The colorless solution was diluted with MEK (4 mL). The homogeneous solution was cooled, transferred to a 100 mL vessel and treated slowly with methanol (65 mL) to precipitate the product. The liquid phase was removed with a fritted dip tube, and product was re-precipitated using MEK/methanol. Product was re-dissolved in THF and precipitated by adding methanol (65 mL). After filtration and drying, a white solid (1.7 g) was obtained.
SEC (vs. PS standards): Mw=7293, Mn=6469, Mz=8154, MP=7493 PD=1.127. The SEC trace (FIG. 4) shows a small amount of coupling product (log MW ca. 4.20). Mz and PD are also higher than when the initiator (Luperox® 26) was added over a 10 hr period.
UV (THF, 1.00 g/L, 1 cm): A₃₁₂=0.00. Conversion of trithiocarbonate>99.9%.

Example 3

22000 Mw Polystyrene-ttc Via RAFT Polymerization

A 4-necked, 500 mL round bottom flask equipped with an addition funnel, thermocouple, reflux condenser and N₂adapter was charged with trithiocarbonate RAFT agent NCCH₂SC(S)SC₁₂H₂₅(1.43 g, 4.5 mmol), methyl propyl ketone (MPK, 16 mL), and inhibitor-free styrene (100.0 g, 0.96 mol). The addition funnel was charged with a solution of Vazo® 88 (0.367 g, 1.5 mmol) in MPK (16 mL). The reaction vessel was purged with N₂for 20 min, and then the contents were heated to 110° C. over ca. 20 min. Half of the initiator solution was added to begin the reaction; the remaining initiator solution was added in equal parts after 4 hr and 6 hr. Heating was continued at 110° C. for 18 hr.
Styrene conversion was determined to be 94% (NMR). The mixture was diluted with THF (175 mL) and added to stirred methanol (1.6 L) to precipitate the product. Filtration and drying gave 94.9 g of a yellow solid.
SEC (vs. polystyrene standards): Mw=21940, Mn=18040, MP=23210, Mz=24940, PD=1.22.

TASK TO COMPLETE:
Continue the RAFT polymerization procedure above, beginning after its final SEC line.

GIVEN DATA:
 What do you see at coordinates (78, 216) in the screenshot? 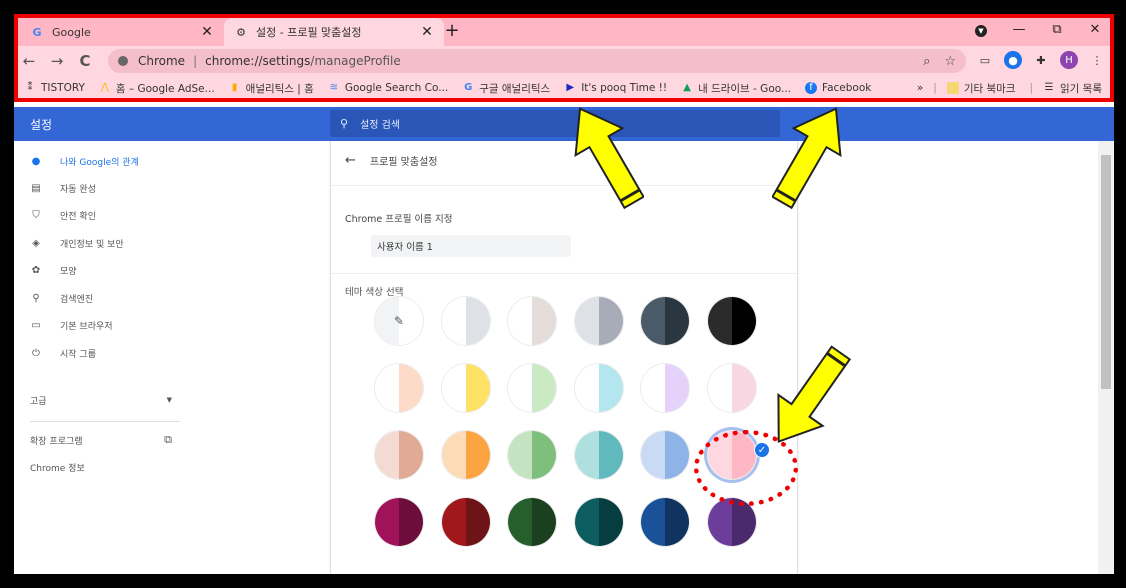
I see `sidebar-item-label: 안전 확인` at bounding box center [78, 216].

RESULT FOR THIS TASK:
UV (1.00 g/L, THF, 1 cm): A₃₁₂=0.729.

Radical Reduction of 22000 Mw Polystyrene-ttc in DMAC, Adding Luperox® 26 Over 10 Hours

A sample of 22000 Mw polystyrene-ttc prepared as described above (11.25 g; estimated as 0.533 mmol trithiocarbonate) was dissolved in DMAC (9.2 g) at ca. 75° C. in a 3-necked round bottom flask fitted with a stir bar, internal thermocouple, reflux condenser, syringe pump feed system, and N₂inlet. The resulting 55 wt % solids solution was cooled to ca. 40-50° C. and triethylammonium hypophosphite (0.713 g, 4.27 mmol) was added and mixed well. The syringe pump was charged with a solution of Luperox® 26 (0.022 g, 0.102 mmol) in DMAC (0.94 g). The solution was purged with N₂for 20 min, heated in an oil bath maintained at 105° C., and treated with the solution of Luperox® 26 over a 10 hr period (0.1 mL/hr). The solution was heated for an additional 0.75 hr at 105° C. The solution had become colorless.
The solution was diluted with MEK (25 mL), and the homogeneous solution was cooled, transferred to a 1 L vessel and treated slowly with methanol (400 mL) to precipitate the product. Filtration and drying provided 11.2 g of white powder. Product was precipitated 2 more times, using 30 mL MEK/400 mL methanol. Filtration and drying overnight on the funnel gave 10.55 g.
SEC (vs polystyrene standards): Mw=20,705, Mn=16247, Mz=24168, MP=23040, PD=1.274. FIG. 5 shows the superimposed SEC graphs for this example and the corresponding Comparative Examples B-E (described below).
UV (THF, 1.00 g/L, 1 cm): A₃₁₂=0.00, indicating conversion of trithiocarbonate>99.5%.
NMR (CDCl₃): small amount of MEK remained, ca. 1.4 wt %. No observable peaks for Et₃NH or H₂PO₃.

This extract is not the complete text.